Top of EXERCISE MATERIAL

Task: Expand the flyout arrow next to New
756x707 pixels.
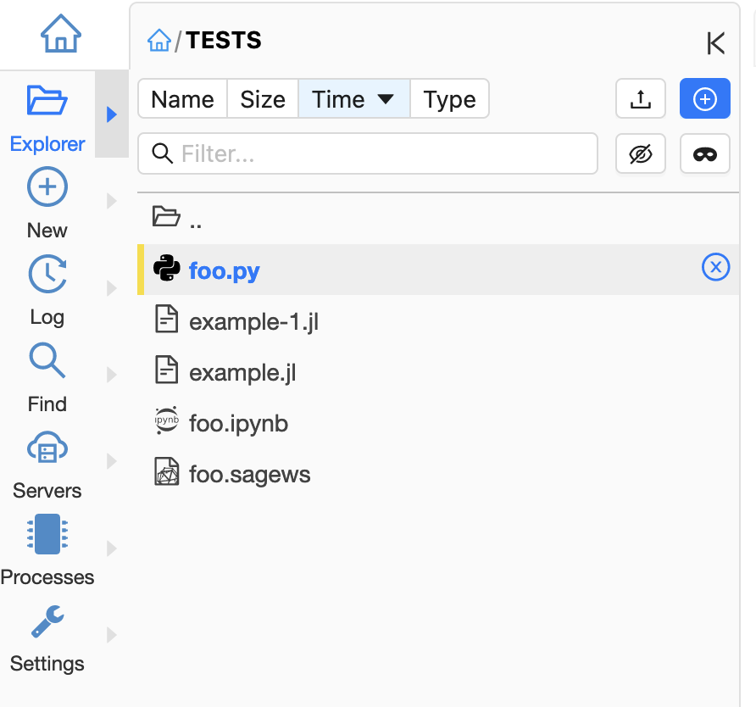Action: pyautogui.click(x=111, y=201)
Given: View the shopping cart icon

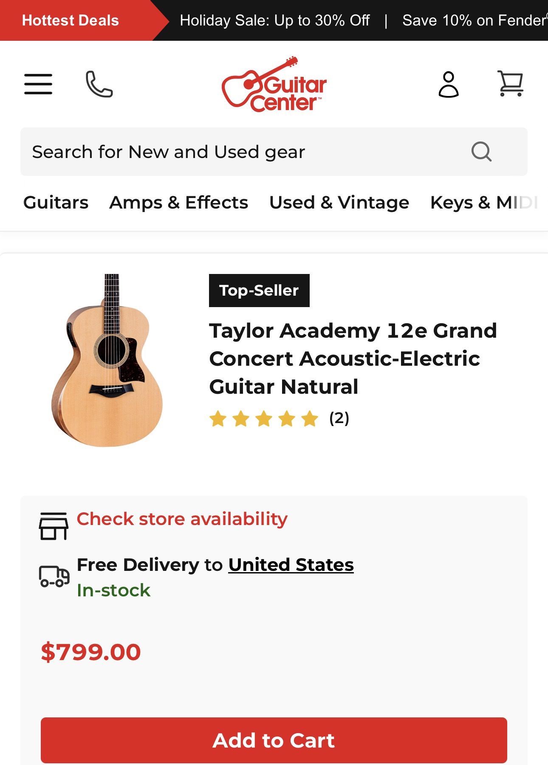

Bottom of EXERCISE MATERIAL
Top of EXERCISE MATERIAL

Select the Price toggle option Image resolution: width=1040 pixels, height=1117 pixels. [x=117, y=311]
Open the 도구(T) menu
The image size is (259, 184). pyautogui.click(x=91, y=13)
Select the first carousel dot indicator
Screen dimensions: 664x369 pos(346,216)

Bottom of EXERCISE MATERIAL

• **WHAT NEEDS TO BE DONE**
Output should consist of the lines above from the one with "Task: Expand the flyout arrow next to New" down to the one with "Given: View the shopping cart icon", exact and without pictures.

• **REPLY TO THE EXERCISE**
Task: Expand the flyout arrow next to New
756x707 pixels.
Action: pyautogui.click(x=111, y=201)
Given: View the shopping cart icon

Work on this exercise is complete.